En ese marco mental, Piqué ha comparecido este jueves ante los micrófonos del canal Post United y el youtuber DjMaRiiO. Y en esa charla, distendida, se ha soltado. Sincero, como siempre, ha entrado en las cuestiones más espinosas. Una de ellas ha sido la salida de Luis Suárez. "No lo hice yo, eh. Yo no. Pregunta a quien lo dejó ir. No es culpa mía", comentó, haciendo referencia a Josep Maria Bartomeu. Y ofreció esta versión sobre si en Can Barça mandan los jugadores: "Quiero decir una respuesta lógica. Si alguna vez los jugadores hemos decidido es porque nos han preguntado. Delegaban en nosotros. Muchas veces hemos respondido 'eso es cosa vuestra'. Al final el jugador está para jugar al fútbol y cuanta menos decisión tenga que tomar, mucho mejor. Que se centre solo en jugar".
Y se le puso sobre la mesa el apartado arbitral. El central, en este punto, lanzó su bomba: "Un exárbitro, que no recuerdo quién era, quizás Iturralde, decía que el 85% de los árbitros son del Real Madrid. Es una estadística que se dijo, lo puedes mirar. ¿Cómo no van a pitar a favor del Madrid? Inconscientemente, pero cómo no van a tirar más para un bando que para el otro. Al final, si eres de un club...". "Respeto totalmente la profesionalidad de los árbitros. Sé que intentan hacer el mejor trabajo posible, pero cuando llega un momento de duda...", sentenció.
De este modo, recuperó Piqué la costumbre de agitar la bandera del presunto favoritismo arbitral en dirección a Chamartín. El pasado 20 de junio, con los madridistas caminando hacia el pleno de victorias que les entregó el título liguero, el defensor declaró que "va a ser muy difícil ganar esta Liga. Vamos a hacer todo lo posible pero se van a perder muy pocos puntos. Visto lo que ha sucedido en estas jornadas, va a ser difícil que el Madrid pierda puntos". En ese tramo no funcionaría su tratativa de prender la mecha de la sospecha.
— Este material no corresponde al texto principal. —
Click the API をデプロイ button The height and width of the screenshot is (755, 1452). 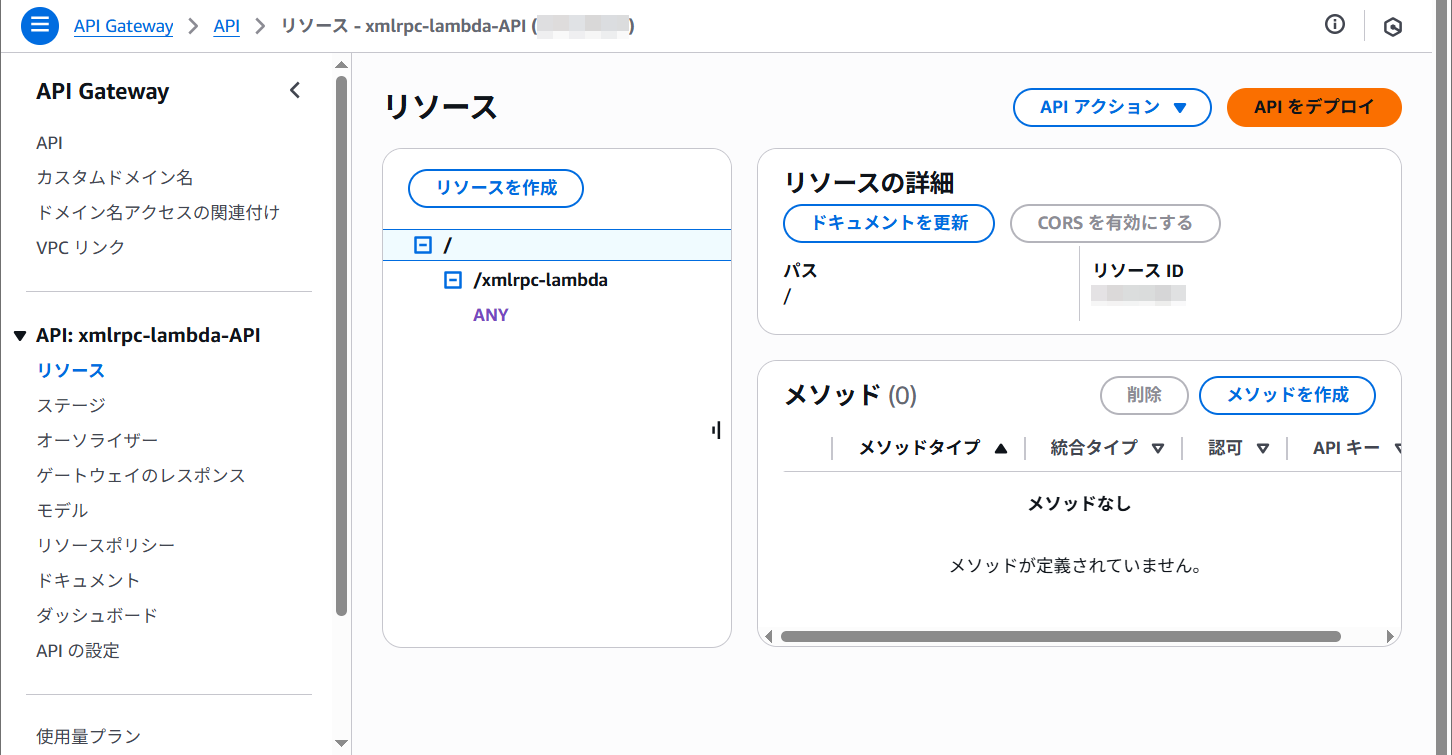click(x=1313, y=108)
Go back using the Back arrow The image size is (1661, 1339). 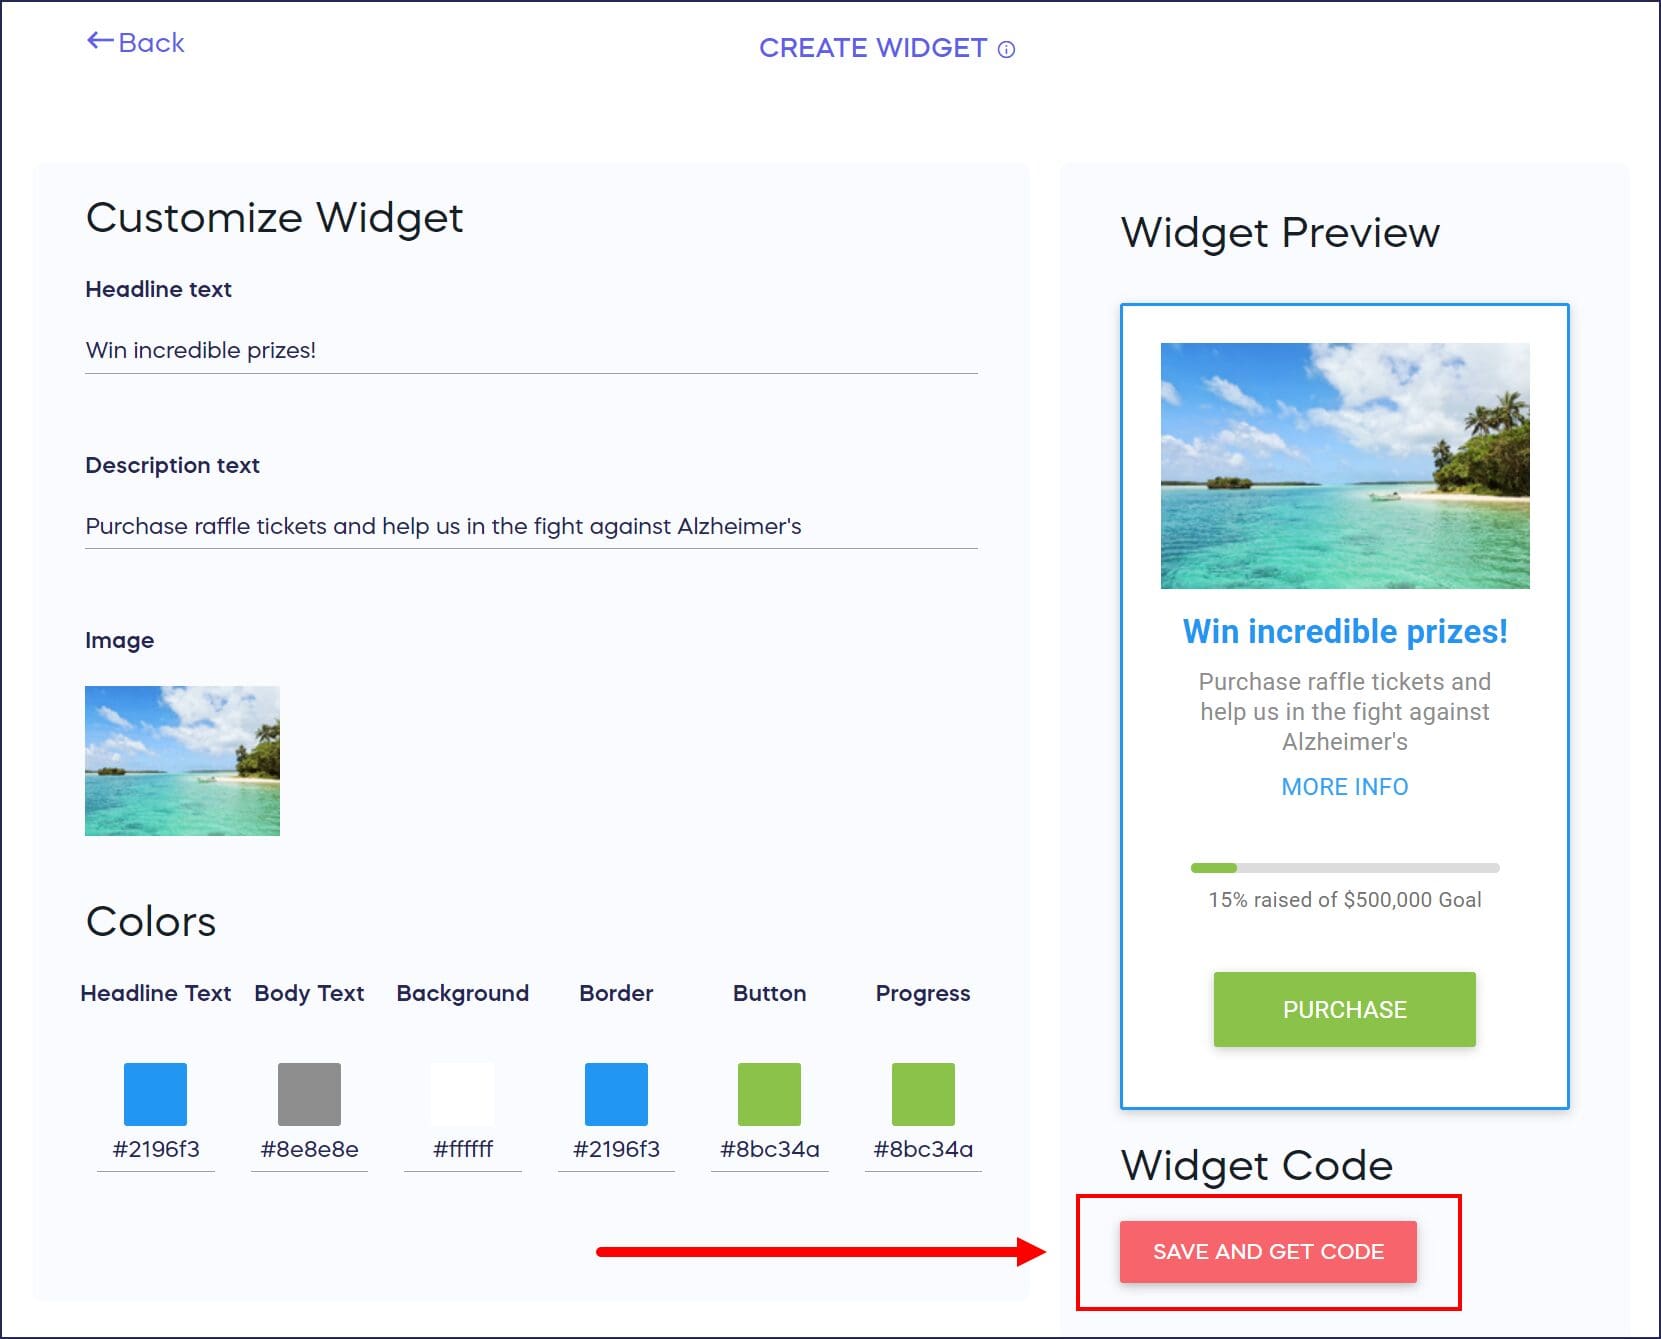pyautogui.click(x=136, y=43)
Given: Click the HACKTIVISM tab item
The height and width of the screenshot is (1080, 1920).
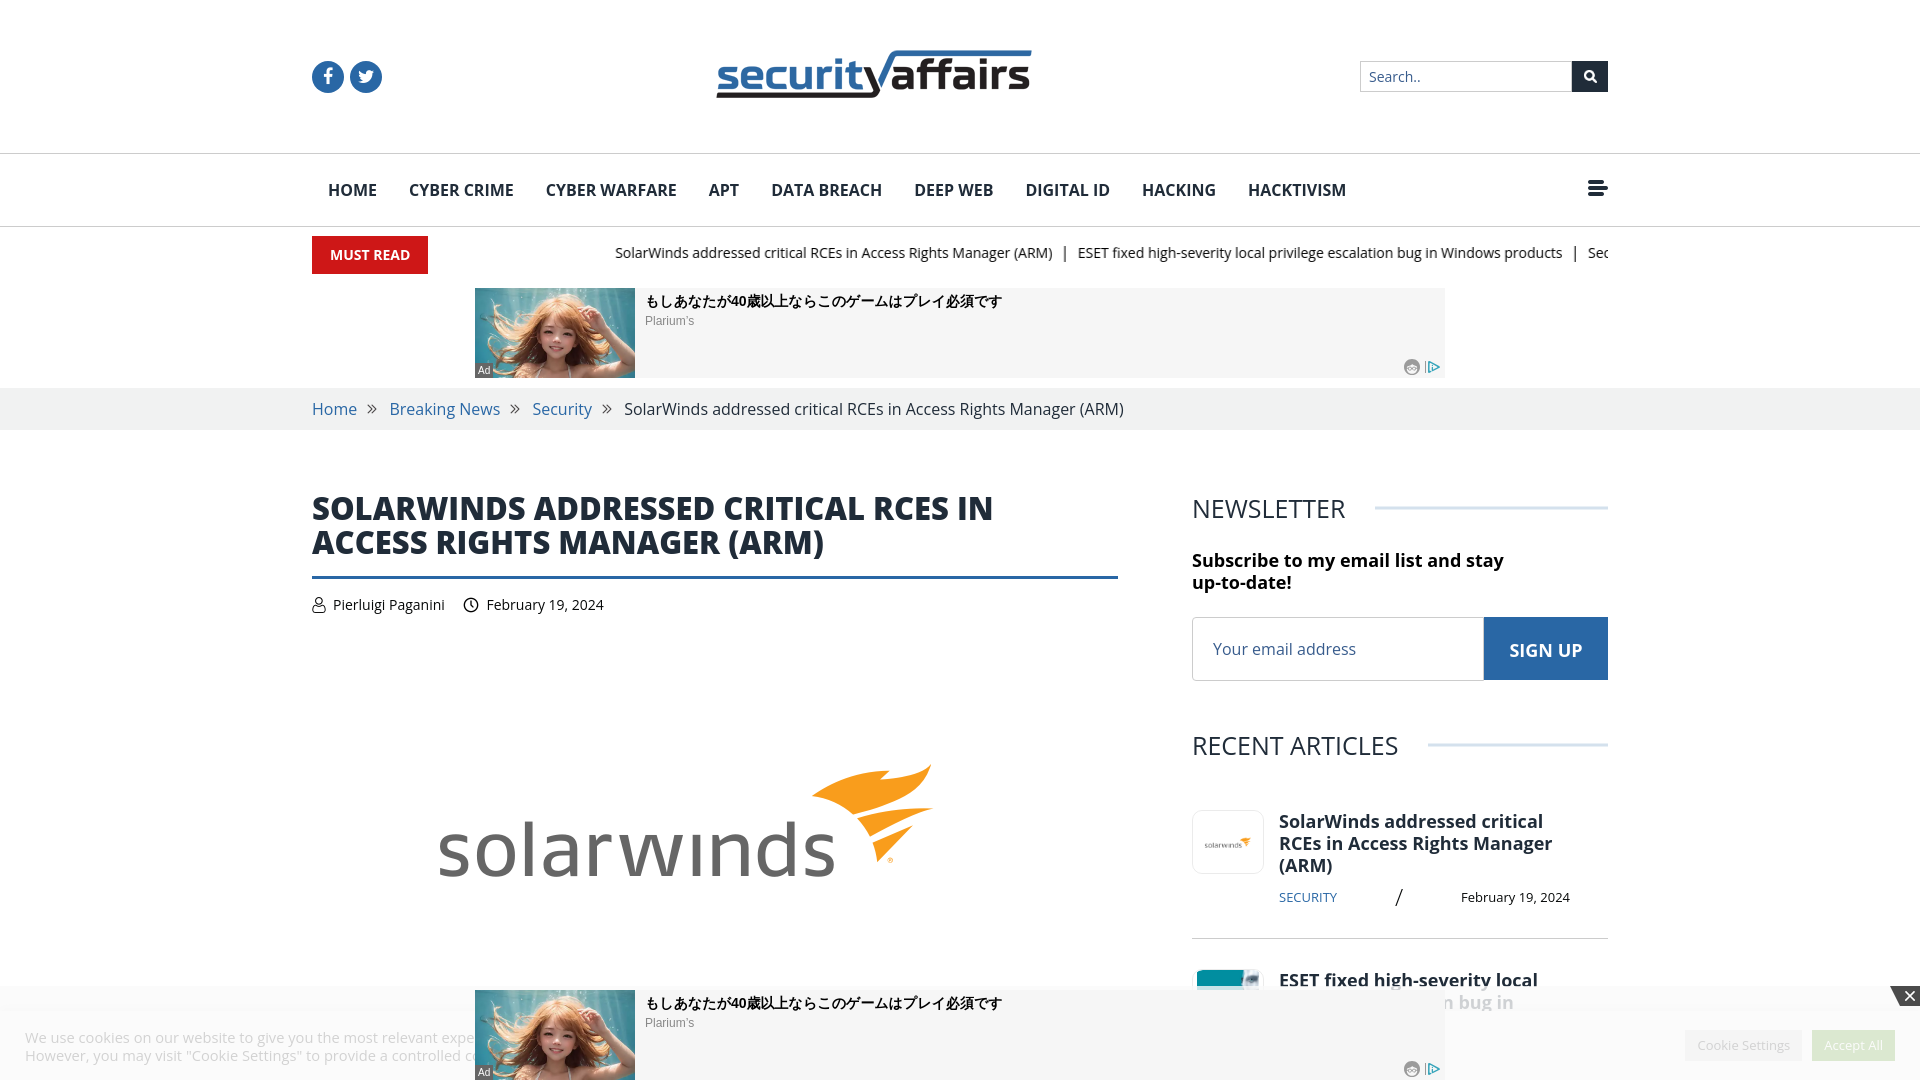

Mas, la capacidad de influencia o la ausencia de tino en el efecto de sus mensajes no ha aflojado la insistencia del jugador en alimentar la teoría de la conspiración. "Al final, todo se resume en ir de blanco", respondió cuando le preguntaron por sus primeras impresiones tras la instalación del VAR; en 2017, pagó una multa de 3.000 euros por declarar que "el penalti a Neymar y el que me hacen a mí son claros. Ya sabemos cómo funciona esto. Queremos jugar al fútbol y no a la ruleta, que es lo que provoca el arbitraje. Lo vimos en el Madrid-Sevilla. Espero que suban el nivel"; y de inmediato, tuiteó una publicación en la que denunciaban dos falló arbitral (uno en contra del Barcelona y otro a favor de Sergio Ramos). "Contra los mismos equipos. Ocho puntos, ocho y tal. Los recortes son de la prensa de Madrid, por las dudas", escribió.
En aquella temporada, la última con Luis Enrique a los mandos, ganarían sólo la Copa del Rey. Quedaron segundos en Liga y fueron arrasados en cuartos de Champions por la Juventus. Y Piqué protagonizó una de las imágenes más recordadas al señalar a Javier Tebas en el final del empate que el club azulgrana cosechó en El Madrigal. "¿Lo has visto? Sí, tú, tú. ¿Lo has visto?", le gritó desde el césped al directivo de LaLiga, que se encontraba en el palco junto con Bartomeu. Y también con recordadas las esposas imaginarias que dibujó con su mímica cuando Víctor Valdés fue expulsado en el Bernabéu, en 2013. Entonces, manifestó esta reflexión: "Sabemos que cuando vienes al Santiago Bernabéu tienes que ser muy superior al Real Madrid para poder ganar".